(Trecho fornecido)
────────

“Ana C.” nos permite referir essa tensão que perpassa toda a produção de Ana em
diferentes modulações, pois estaria num “entre” a pessoa e o texto, pois “Ana C.” não seria
apenas o índice que remete a uma biografia ou a uma psicologia individual, mas à rede
conceitual, formada pelo acervo Moreira Salles, pelos textos assinados por Ana que não estão
ali, mas também por todo texto que a ela se referir, pelas fofocas e boatos que a tem no centro,
pelos retalhos de vivências que se tecem nas memórias de quem viveu com ela, pelos retalhos
de interpretações de seus leitores, e pelo punctum dessas representações que estaria apontando
para a pessoa Ana Cristina Cesar, que morreu no ano 1983 e é citada com afeto.
Avancemos mais um pouco na questão do autor, e a possibilidade de entender a sua
localização num entre a pessoa e o(s) texto(s), entre para o que escolhemos o significante
“Ana C.”.
Giorgio Agamben, em “O autor como gesto”, do seu livro Profanações, retoma a
discussão sobre o autor que se inicia com as respostas ao texto de Michel Foucault. Ali
Agamben vai tentar resolver o já assinalado paradoxo, a presença-ausência do autor no texto:
“o mesmo gesto que nega qualquer relevância à identidade do autor afirma, no entanto, a sua
irredutível necessidade” (2007, p.55). Conforme Agamben, a resposta se encontraria em uma
única afirmação de Foucault no livro A vida dos homens infames de 1982, sendo,
originalmente, texto introdutório a uma série de documentos de internação, pelos quais
tornou-se evidente que essas ‘vidas’ percorridas no livro se fazem visíveis, se realizam, ao
mesmo tempo que são capturadas pelo discurso do poder, que as declara infames; ou seja, não
existem umas sem o outro, vidas e discurso. Foucault esclarece que os textos com os quais ele
vai trabalhar não são biografias nem retratos que falam dessas vidas infames, mas textos que
revelam como essas vidas foram “postas em jogo” pelos agentes das diferentes escritas.

────────

(Itens)
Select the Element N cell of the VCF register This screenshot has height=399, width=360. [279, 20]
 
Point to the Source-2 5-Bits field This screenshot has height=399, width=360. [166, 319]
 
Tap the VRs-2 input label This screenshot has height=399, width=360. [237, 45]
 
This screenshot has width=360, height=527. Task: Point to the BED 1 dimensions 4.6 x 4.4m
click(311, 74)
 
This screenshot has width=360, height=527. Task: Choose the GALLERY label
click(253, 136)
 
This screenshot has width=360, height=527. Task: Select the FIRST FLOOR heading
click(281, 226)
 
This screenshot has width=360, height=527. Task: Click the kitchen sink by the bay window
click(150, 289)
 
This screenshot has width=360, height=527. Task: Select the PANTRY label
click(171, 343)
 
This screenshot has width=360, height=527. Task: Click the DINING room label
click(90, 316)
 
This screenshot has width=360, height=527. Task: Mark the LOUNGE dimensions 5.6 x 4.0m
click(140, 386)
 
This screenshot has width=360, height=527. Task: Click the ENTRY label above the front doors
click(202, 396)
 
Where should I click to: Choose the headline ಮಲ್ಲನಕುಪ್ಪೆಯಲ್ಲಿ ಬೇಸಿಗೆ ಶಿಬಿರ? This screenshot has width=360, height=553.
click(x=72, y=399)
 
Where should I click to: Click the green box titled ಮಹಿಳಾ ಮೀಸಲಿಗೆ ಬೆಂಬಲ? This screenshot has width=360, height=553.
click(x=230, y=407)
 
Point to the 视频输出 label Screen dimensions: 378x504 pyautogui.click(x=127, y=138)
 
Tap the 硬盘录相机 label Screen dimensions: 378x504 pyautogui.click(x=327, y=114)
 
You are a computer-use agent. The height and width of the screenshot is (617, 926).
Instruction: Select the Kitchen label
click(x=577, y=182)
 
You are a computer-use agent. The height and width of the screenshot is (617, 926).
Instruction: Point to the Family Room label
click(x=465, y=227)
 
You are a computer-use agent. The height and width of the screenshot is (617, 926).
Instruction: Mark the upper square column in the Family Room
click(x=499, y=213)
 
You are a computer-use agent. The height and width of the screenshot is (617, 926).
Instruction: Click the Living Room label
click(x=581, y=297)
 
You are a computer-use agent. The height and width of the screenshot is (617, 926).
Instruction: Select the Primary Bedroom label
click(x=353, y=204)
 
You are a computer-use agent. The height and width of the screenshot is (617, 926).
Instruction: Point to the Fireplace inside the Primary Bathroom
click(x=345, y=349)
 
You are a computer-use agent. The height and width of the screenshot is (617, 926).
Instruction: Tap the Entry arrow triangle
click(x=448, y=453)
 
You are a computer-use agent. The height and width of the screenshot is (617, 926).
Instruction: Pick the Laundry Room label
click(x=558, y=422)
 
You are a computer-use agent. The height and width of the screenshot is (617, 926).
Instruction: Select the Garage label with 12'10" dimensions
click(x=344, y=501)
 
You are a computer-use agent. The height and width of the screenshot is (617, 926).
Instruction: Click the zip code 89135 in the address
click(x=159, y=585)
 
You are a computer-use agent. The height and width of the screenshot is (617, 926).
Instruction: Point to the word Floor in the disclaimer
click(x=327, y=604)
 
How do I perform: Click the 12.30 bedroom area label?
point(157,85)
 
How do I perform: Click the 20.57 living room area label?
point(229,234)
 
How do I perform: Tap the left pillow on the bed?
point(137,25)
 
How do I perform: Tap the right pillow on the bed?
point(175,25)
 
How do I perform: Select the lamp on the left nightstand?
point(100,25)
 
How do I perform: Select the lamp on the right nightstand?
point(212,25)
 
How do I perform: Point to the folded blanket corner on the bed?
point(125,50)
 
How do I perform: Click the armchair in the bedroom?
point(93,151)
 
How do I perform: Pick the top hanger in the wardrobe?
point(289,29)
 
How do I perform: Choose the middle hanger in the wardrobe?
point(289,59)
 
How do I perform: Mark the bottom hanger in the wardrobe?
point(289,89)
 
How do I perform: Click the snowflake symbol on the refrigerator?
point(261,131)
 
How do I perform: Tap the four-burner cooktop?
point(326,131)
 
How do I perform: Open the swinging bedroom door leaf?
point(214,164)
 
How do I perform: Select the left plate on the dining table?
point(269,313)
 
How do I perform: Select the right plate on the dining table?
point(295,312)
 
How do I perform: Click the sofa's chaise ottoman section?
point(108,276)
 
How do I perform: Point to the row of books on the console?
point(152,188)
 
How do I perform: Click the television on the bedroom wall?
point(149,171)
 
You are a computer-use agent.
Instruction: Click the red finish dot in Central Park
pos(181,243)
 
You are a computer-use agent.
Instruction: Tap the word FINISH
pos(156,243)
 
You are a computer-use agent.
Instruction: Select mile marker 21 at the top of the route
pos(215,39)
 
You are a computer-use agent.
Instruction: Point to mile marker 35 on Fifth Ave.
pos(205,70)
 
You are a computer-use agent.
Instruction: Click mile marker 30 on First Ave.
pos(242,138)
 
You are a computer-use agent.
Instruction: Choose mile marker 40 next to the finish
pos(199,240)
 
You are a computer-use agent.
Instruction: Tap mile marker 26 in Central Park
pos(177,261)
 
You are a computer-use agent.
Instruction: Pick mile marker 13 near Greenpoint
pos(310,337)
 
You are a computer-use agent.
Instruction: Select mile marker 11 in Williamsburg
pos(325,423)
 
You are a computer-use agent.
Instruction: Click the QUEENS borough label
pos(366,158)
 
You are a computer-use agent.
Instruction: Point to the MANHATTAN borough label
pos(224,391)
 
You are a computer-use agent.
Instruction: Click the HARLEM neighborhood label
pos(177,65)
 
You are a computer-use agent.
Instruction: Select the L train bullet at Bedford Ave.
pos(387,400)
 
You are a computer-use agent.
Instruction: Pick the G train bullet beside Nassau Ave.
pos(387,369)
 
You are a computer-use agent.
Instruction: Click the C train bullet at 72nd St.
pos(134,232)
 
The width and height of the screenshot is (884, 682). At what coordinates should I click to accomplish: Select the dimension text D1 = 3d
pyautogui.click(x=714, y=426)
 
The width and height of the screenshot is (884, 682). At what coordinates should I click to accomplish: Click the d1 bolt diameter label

────────

(Objetivo declarado A)
Com base no trecho fornecido, explique por que o significante "Ana C." permite referir a tensão que atravessa a produção de Ana.
(Objetivo declarado B)
Segundo o trecho fornecido, de que livro de Giorgio Agamben faz parte "O autor como gesto"?
(Objetivo declarado C)
Dê continuidade ao texto sobre Ana C. e a questão do autor a partir do ponto em que ele termina.

(Resultado da tarefa A)
O significante "Ana C." permite isso porque estaria num "entre" a pessoa e o texto. Ele não seria apenas o índice de uma biografia ou de uma psicologia individual. Remeteria também à rede conceitual formada pelo acervo Moreira Salles, pelos textos de Ana e sobre ela, pelas fofocas, memórias e interpretações dos leitores, e pelo punctum que aponta para a pessoa Ana Cristina Cesar.

(Resultado da tarefa B)
De Profanações.

(Resultado da tarefa C)
Citemos Agamben e, com ele, Foucault, que se perguntam sobre a referência dos nomes de
homens e mulheres infames:
Onde está Mathurin Milan? Onde está Jean-Antoine Touzard? Não nas
lacônicas observações que registram a sua presença no arquivo da infâmia, nem
sequer fora do arquivo, numa realidade biográfica de que literalmente nada sabemos.
Eles estão no umbral do texto em que foram postos em jogo (...) “Vidas reais foram
‘postas em jogo’ (jouées)” é, nesse contexto, uma expressão ambígua, que as aspas
procuram sublinhar. (...) Quem pôs em jogo as vidas? Os próprios homens infames,
abandonando-se sem reservas (...)? Ou então, como parece mais provável, a
conspiração de familiares, funcionários anônimos, de chanceleres e policiais, que
levou à internação dos mesmos? A vida infame não parece pertencer integralmente
nem a uns nem a outros, nem aos registros dos nomes que no final deverão responder
por isso, nem aos funcionários do poder que, em todo caso, e no final das contas,
decidirão a respeito dela. Ela é apenas jogada, nunca possuída, nunca representada,
nunca dita – por isso ela é o lugar possível, mas vazio, de uma ética, de uma forma de
vida. (AGAMBEN, 2007, p.60.)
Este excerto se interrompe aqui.